## AIM OF THE TASK
Exactly as they stand, repeat the lines from the one containing "Task: Click the grand" through the final line of the listing, both ends included, and nothing else; skip the pictures.

## RECORD SET
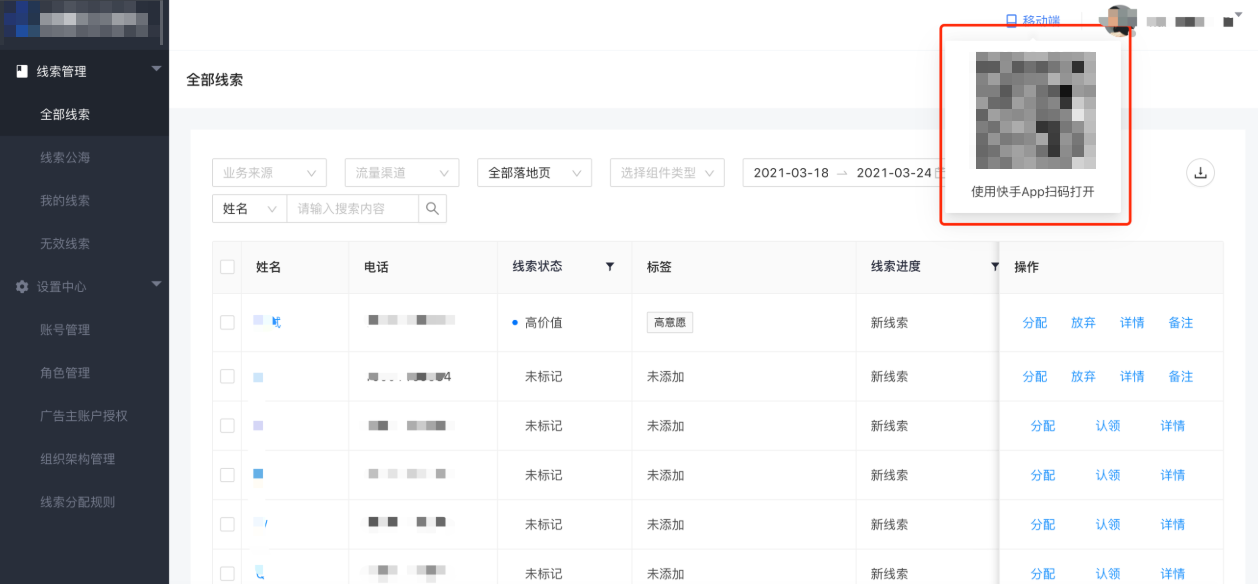Click the 设置中心 gear icon

22,287
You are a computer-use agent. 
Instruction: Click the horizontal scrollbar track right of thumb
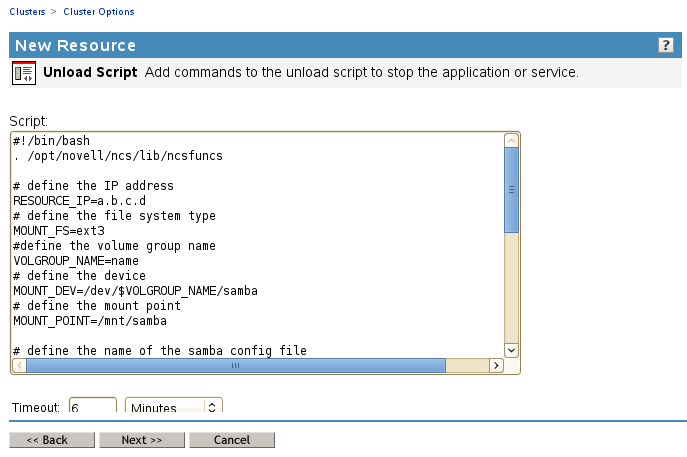[x=466, y=366]
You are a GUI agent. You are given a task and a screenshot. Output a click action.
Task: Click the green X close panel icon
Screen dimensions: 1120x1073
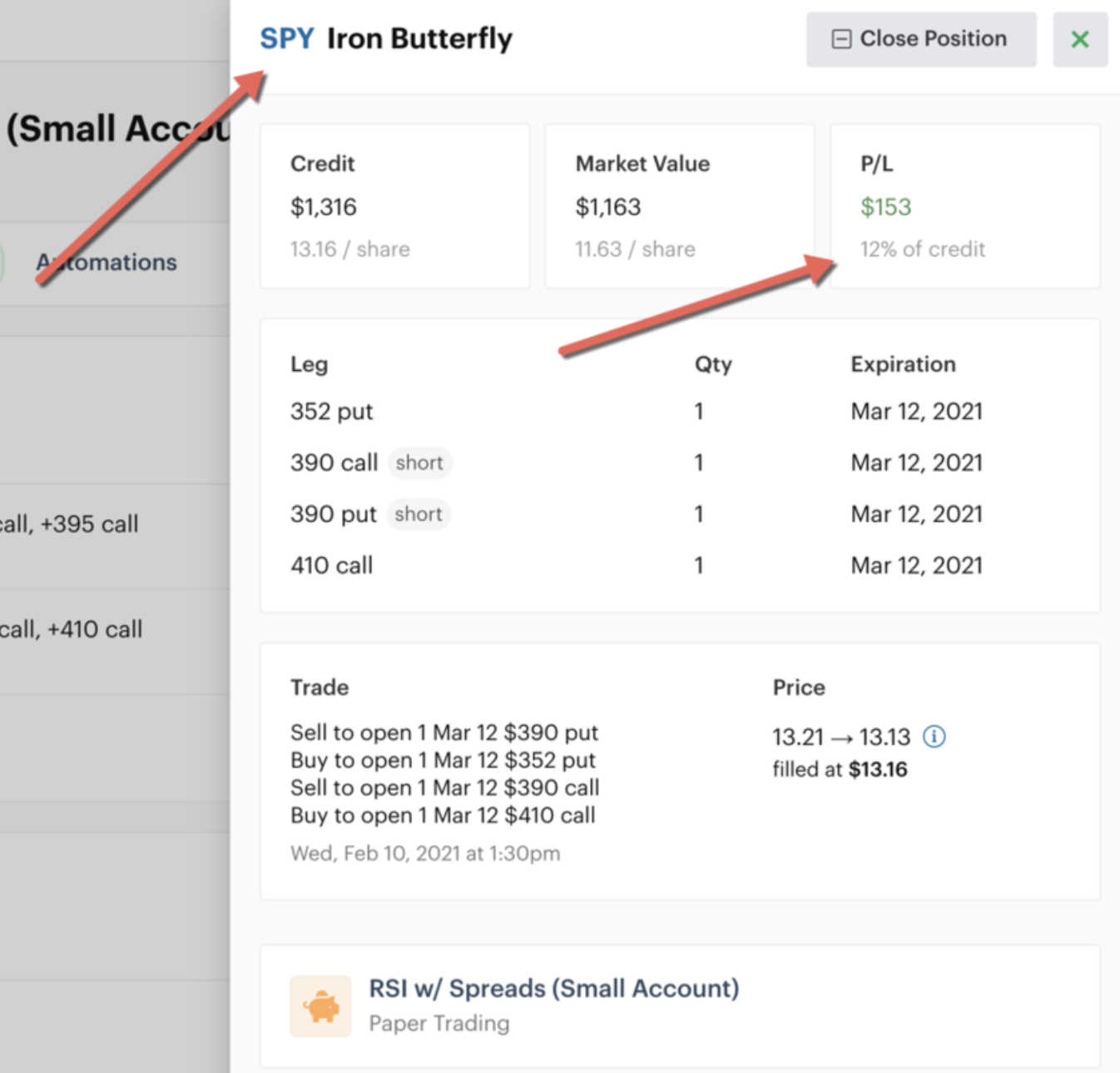click(1079, 39)
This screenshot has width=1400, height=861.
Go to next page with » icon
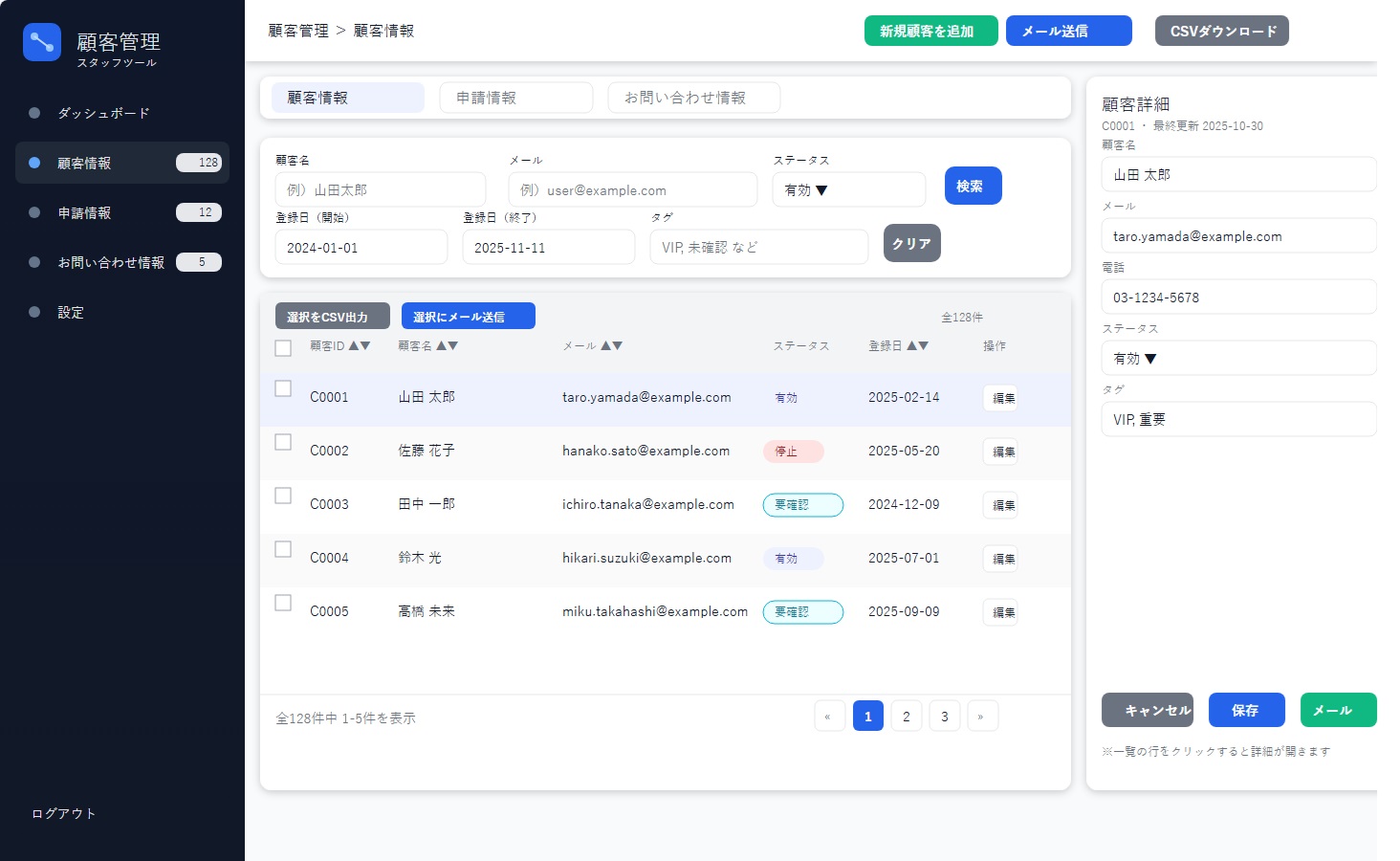point(982,716)
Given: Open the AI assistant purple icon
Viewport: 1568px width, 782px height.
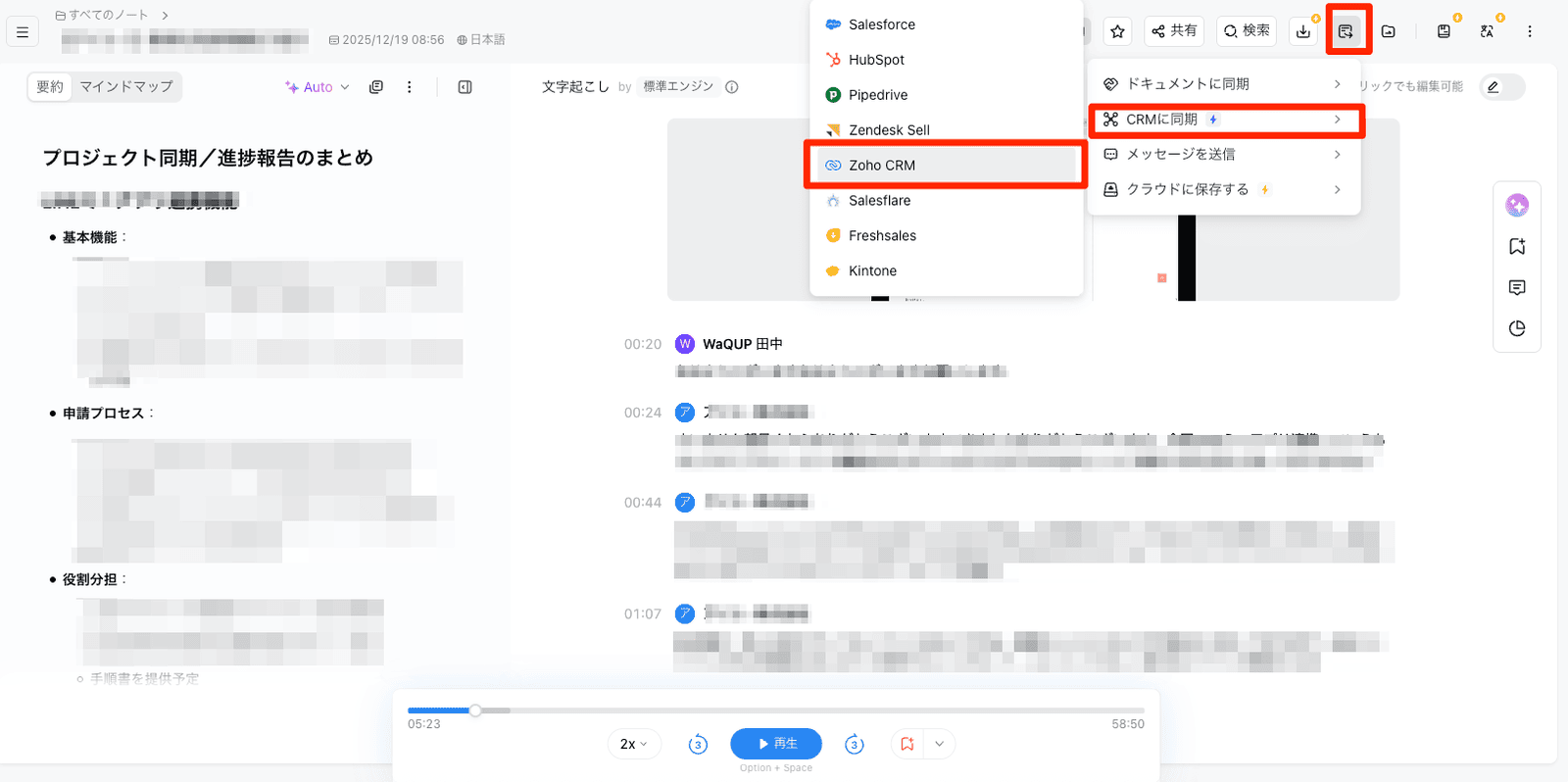Looking at the screenshot, I should 1517,205.
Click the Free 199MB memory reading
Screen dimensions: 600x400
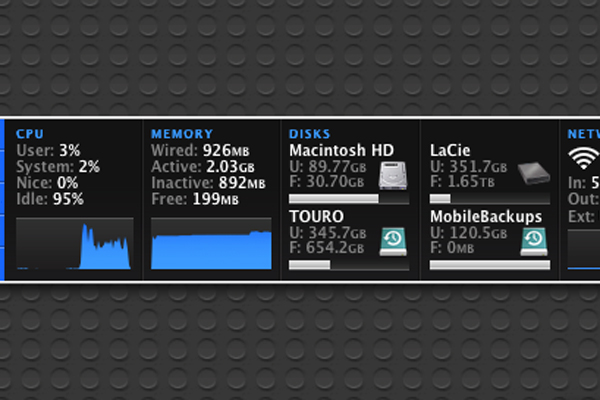tap(195, 199)
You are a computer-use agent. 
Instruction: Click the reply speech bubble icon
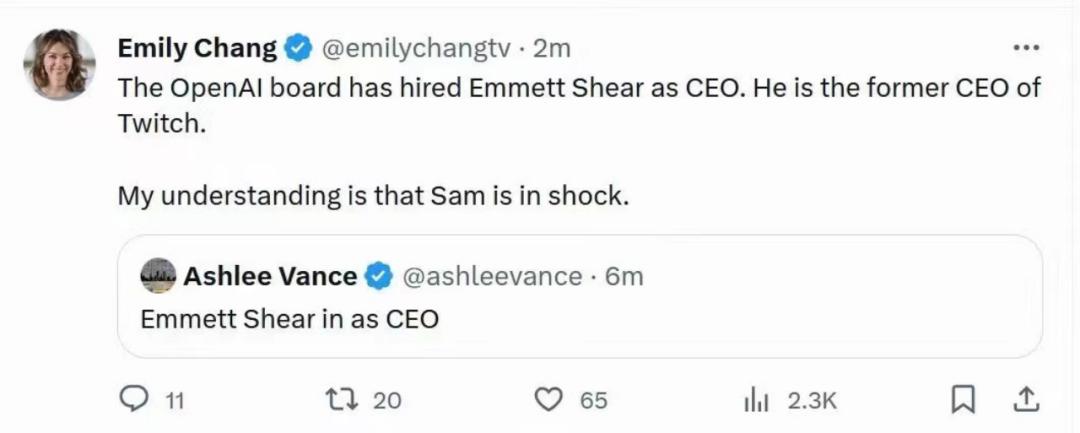click(x=134, y=400)
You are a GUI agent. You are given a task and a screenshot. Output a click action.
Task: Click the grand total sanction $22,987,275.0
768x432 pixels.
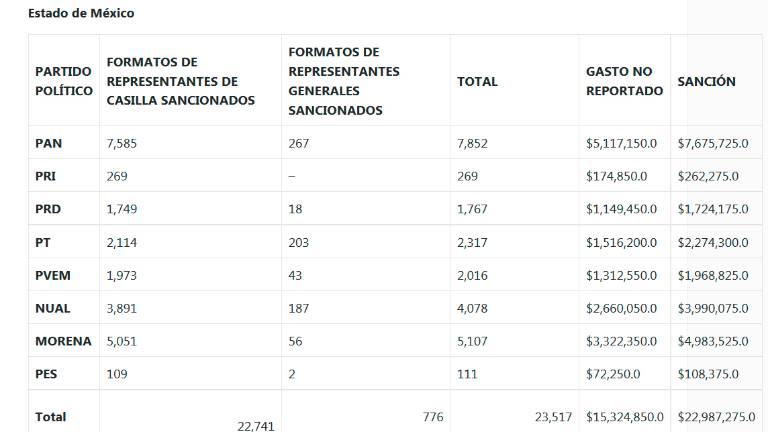pos(712,416)
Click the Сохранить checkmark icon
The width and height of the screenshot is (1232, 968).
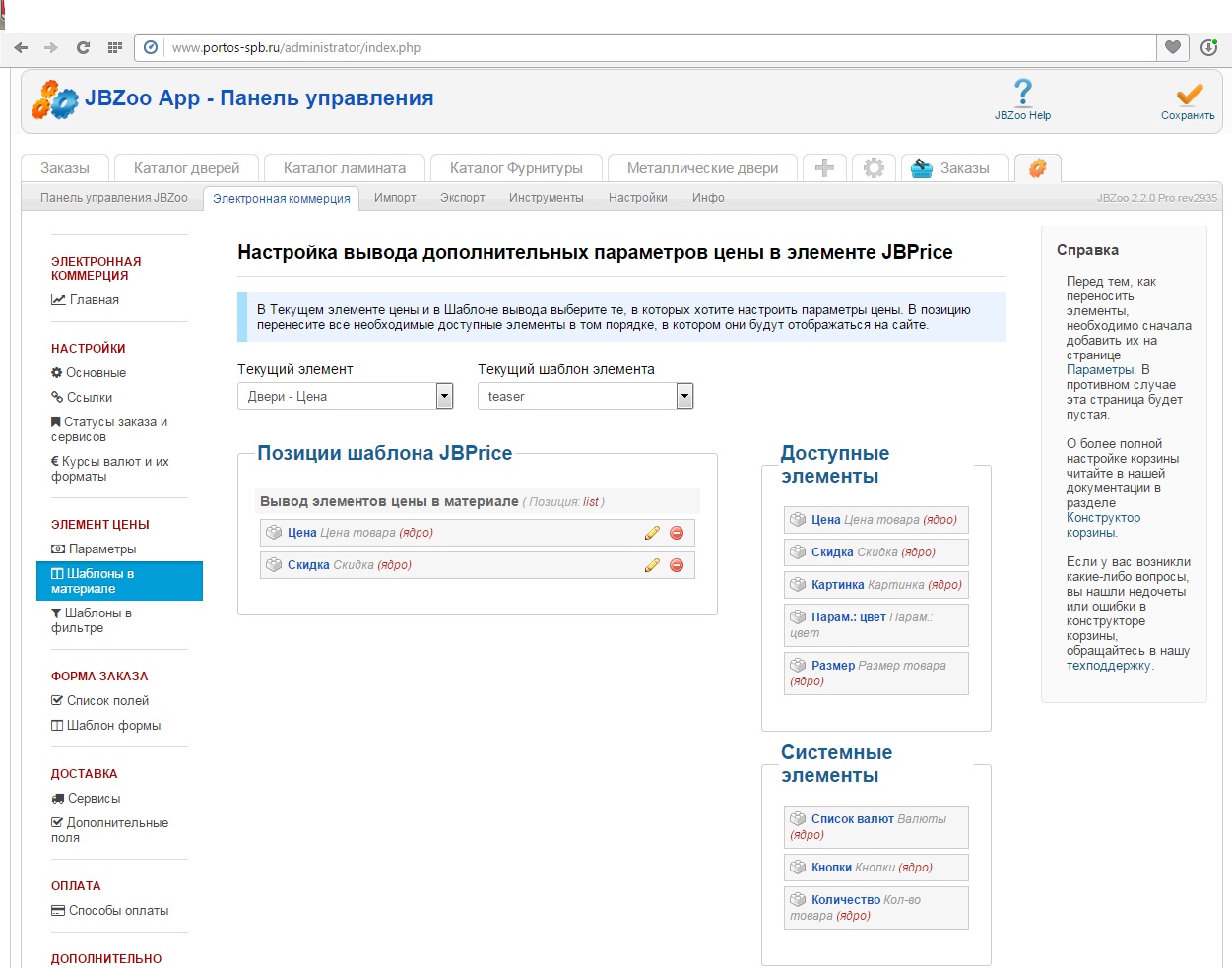pos(1189,94)
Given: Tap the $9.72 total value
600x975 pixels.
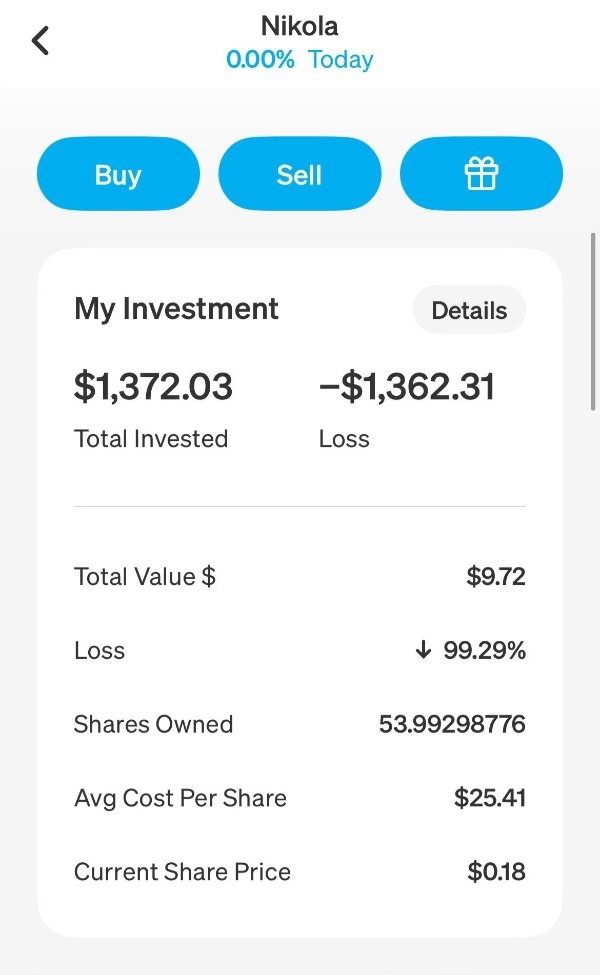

## ANSWER TO THE EXERCISE
Task: Click the grand total sanction $22,987,275.0
768x432 pixels.
pos(712,416)
Click the Сохранить checkmark icon
The width and height of the screenshot is (1232, 968).
pos(1189,94)
Given: Tap the $9.72 total value
600x975 pixels.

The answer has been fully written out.